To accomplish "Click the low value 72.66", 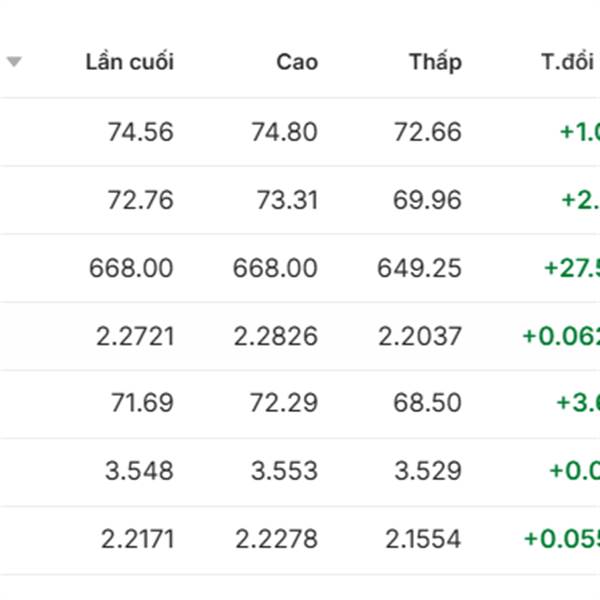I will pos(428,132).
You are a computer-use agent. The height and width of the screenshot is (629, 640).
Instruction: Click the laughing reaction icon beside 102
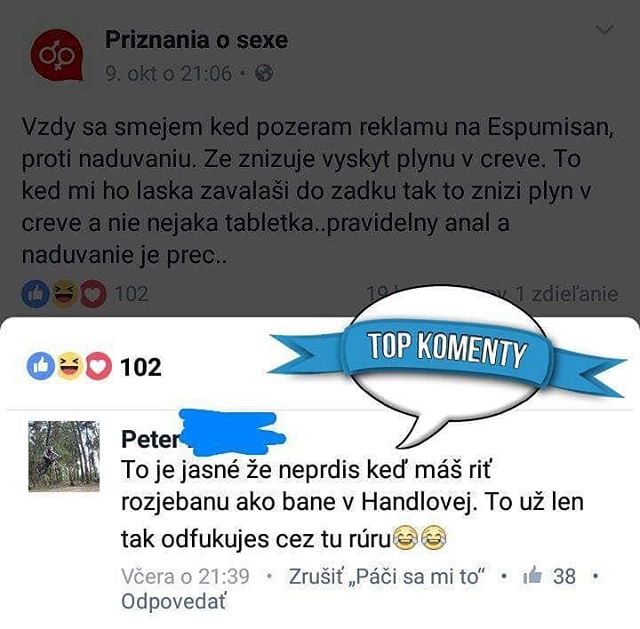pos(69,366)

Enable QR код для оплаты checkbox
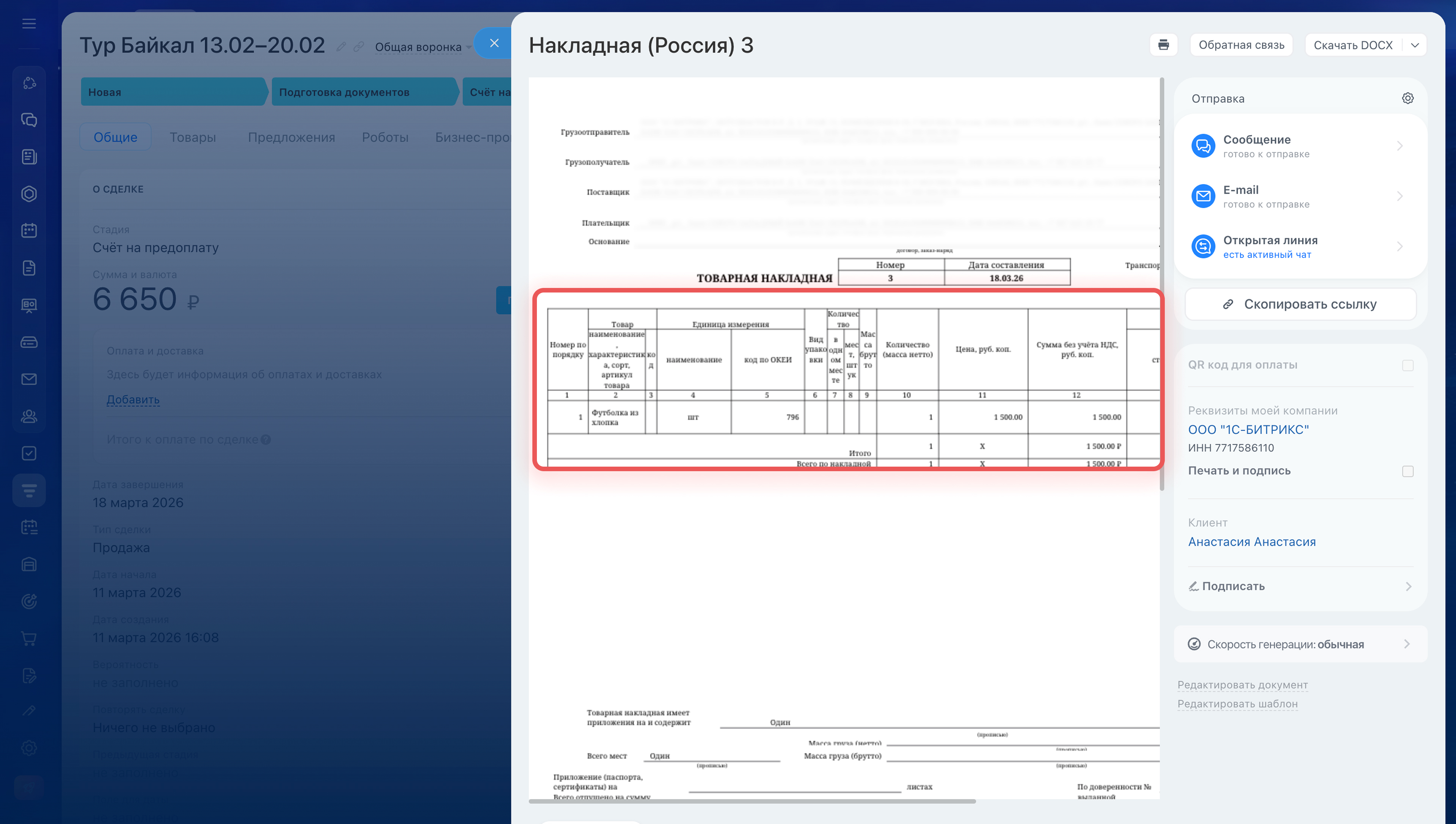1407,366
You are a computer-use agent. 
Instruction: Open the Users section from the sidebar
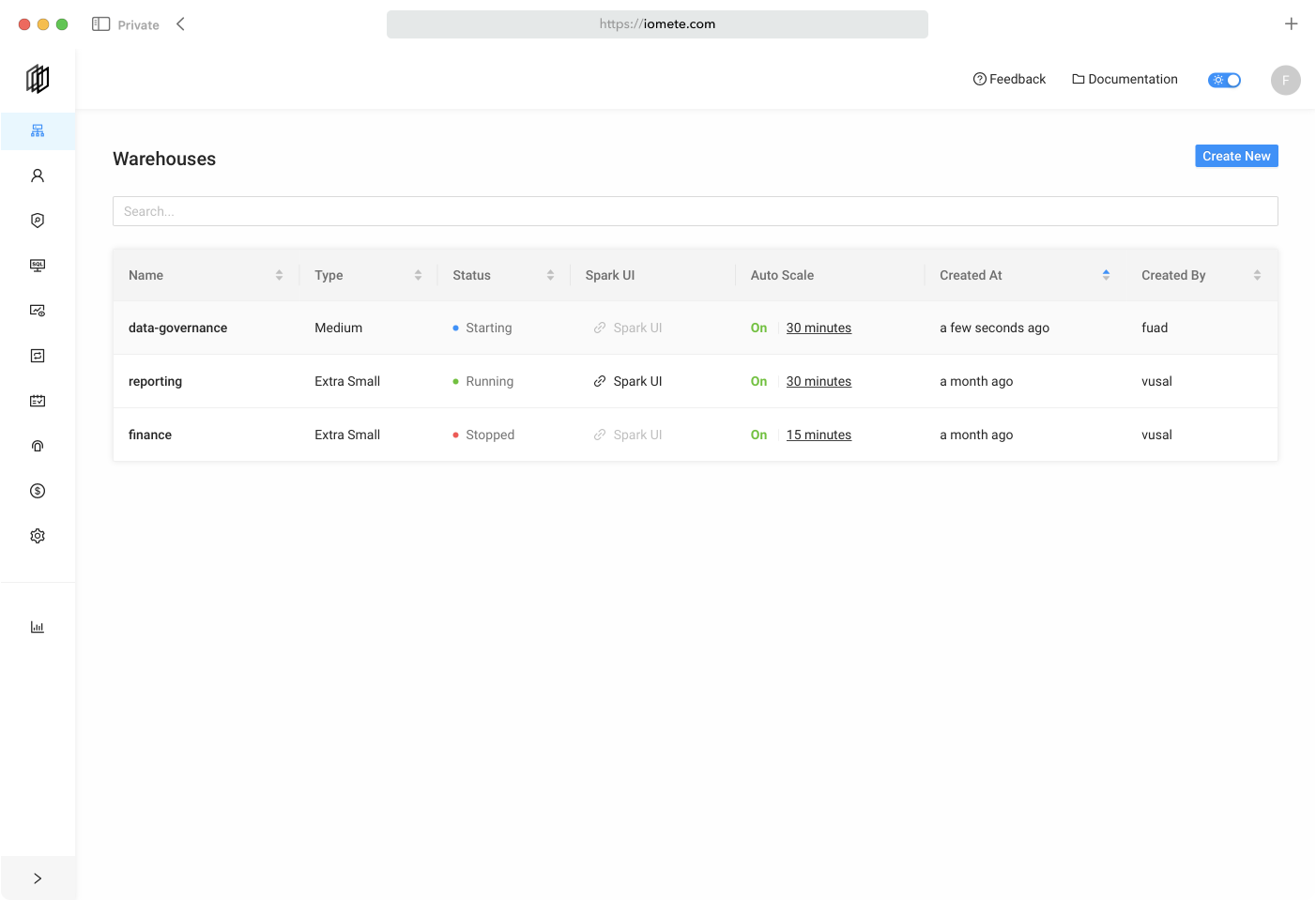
....
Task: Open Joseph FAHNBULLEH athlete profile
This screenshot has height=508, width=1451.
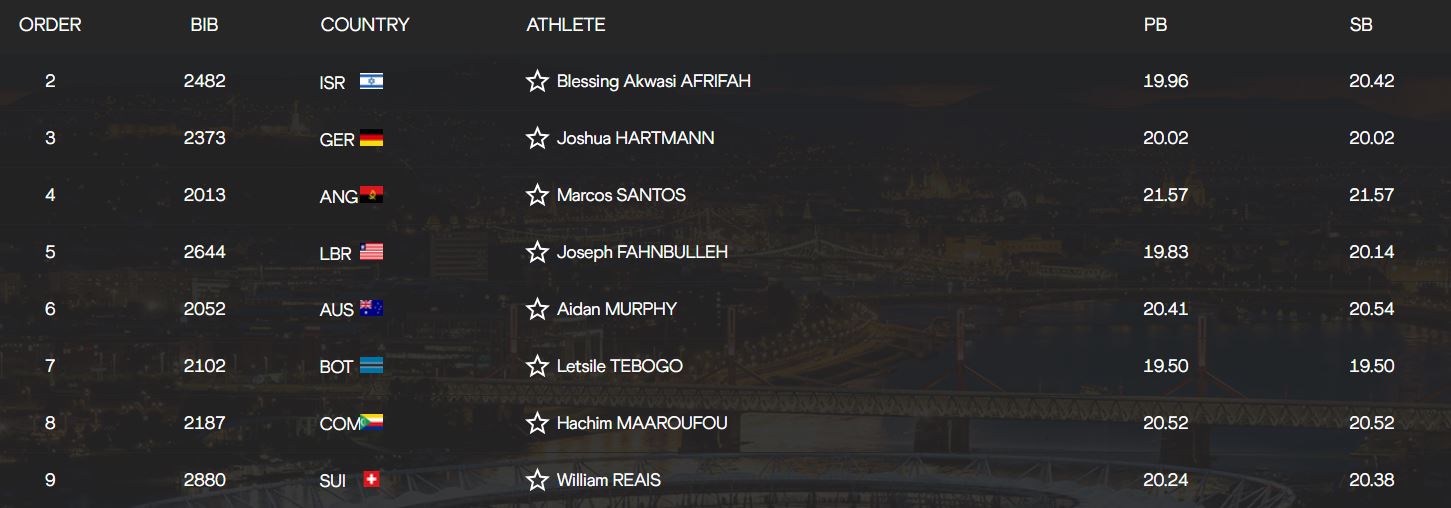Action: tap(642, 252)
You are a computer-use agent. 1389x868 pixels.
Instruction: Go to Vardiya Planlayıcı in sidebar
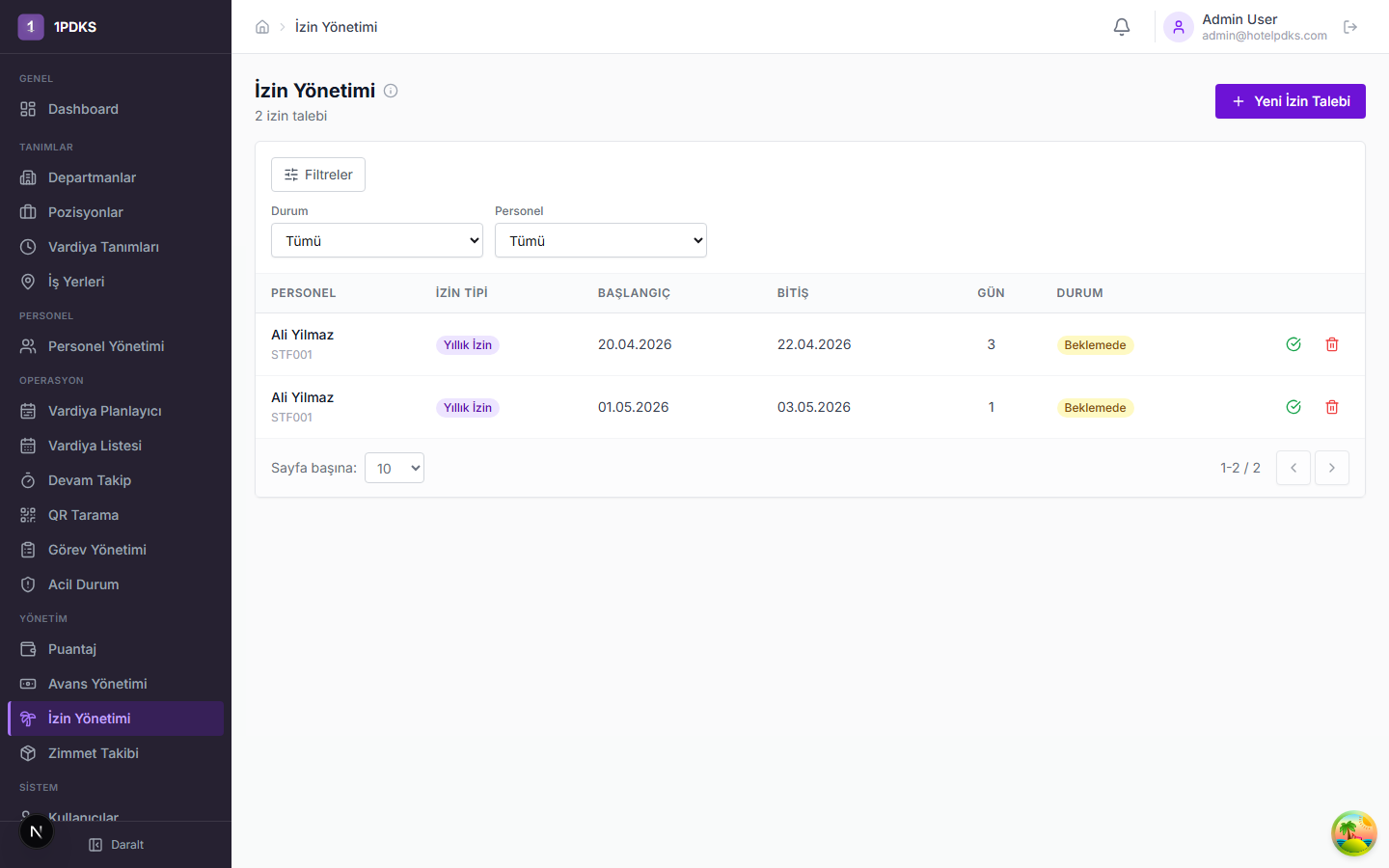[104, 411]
....
Direction
Please retype the lines of the records from the line with "You are a computer-use agent. The" to the line with "Instruction: Open the", both included, and leave the pictures out of your copy.

Response to the exercise
You are a computer-use agent. The height and width of the screenshot is (629, 640).
Instruction: Click the laughing reaction icon beside 102
pos(69,366)

Enable QR код для оплаты checkbox
1407,366
You are a computer-use agent. 
Instruction: Open the Users section from the sidebar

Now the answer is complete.